* [REQUIREMENT]: Your output is the line containing "Where should I click to: Click" plus every line after it in the listing, reproduced exactly.

☆ ☆ ☆ ☆ ☆ ☆ ☆

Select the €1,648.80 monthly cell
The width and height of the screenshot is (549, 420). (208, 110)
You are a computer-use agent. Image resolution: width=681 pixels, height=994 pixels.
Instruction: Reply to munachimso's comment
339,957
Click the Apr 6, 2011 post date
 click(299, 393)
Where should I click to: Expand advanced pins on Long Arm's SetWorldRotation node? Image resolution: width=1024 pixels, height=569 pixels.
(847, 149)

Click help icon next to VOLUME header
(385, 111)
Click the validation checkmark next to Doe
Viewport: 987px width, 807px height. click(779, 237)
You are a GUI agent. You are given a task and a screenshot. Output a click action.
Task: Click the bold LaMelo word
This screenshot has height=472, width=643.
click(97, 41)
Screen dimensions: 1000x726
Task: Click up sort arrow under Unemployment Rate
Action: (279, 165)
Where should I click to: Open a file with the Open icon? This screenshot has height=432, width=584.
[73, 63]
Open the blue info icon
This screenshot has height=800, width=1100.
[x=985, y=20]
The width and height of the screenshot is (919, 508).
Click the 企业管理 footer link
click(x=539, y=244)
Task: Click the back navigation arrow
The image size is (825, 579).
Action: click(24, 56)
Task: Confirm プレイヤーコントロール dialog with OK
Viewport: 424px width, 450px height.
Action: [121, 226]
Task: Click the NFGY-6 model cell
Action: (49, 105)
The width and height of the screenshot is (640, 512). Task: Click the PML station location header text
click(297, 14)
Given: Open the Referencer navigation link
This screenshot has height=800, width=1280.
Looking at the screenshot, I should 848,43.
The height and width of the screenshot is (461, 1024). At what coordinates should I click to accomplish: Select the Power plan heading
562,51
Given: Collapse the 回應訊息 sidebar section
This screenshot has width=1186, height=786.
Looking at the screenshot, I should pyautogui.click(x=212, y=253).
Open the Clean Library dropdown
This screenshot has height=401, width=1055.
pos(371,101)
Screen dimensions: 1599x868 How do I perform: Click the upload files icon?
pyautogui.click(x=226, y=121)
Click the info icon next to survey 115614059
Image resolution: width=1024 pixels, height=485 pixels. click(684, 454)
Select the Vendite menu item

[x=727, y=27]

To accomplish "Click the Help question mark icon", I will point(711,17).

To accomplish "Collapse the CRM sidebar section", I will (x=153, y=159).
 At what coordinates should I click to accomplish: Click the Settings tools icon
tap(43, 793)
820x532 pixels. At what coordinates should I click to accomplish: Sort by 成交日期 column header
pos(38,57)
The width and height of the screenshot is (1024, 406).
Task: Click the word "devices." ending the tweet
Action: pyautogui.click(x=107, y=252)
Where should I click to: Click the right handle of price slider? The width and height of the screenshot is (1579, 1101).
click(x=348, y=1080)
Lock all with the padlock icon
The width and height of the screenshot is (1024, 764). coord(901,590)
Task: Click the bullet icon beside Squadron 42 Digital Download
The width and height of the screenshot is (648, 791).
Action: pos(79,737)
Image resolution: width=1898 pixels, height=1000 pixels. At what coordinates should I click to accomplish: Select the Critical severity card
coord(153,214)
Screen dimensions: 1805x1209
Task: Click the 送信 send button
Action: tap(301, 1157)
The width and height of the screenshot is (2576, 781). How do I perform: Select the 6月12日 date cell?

☆ ☆ ☆ ☆ ☆ ☆ ☆

* [REPLY TO THE EXERCISE]:
Where should I click to: Click the right handle of price slider? The width and height of the screenshot is (1579, 1101).
click(x=348, y=1080)
Lock all with the padlock icon
The width and height of the screenshot is (1024, 764). coord(901,590)
Task: Click the bullet icon beside Squadron 42 Digital Download
The width and height of the screenshot is (648, 791).
Action: pos(79,737)
Image resolution: width=1898 pixels, height=1000 pixels. At what coordinates should I click to accomplish: Select the Critical severity card
coord(153,214)
Screen dimensions: 1805x1209
Task: Click the 送信 send button
Action: tap(301, 1157)
The width and height of the screenshot is (2576, 781). How do I perform: Select the 6月12日 date cell?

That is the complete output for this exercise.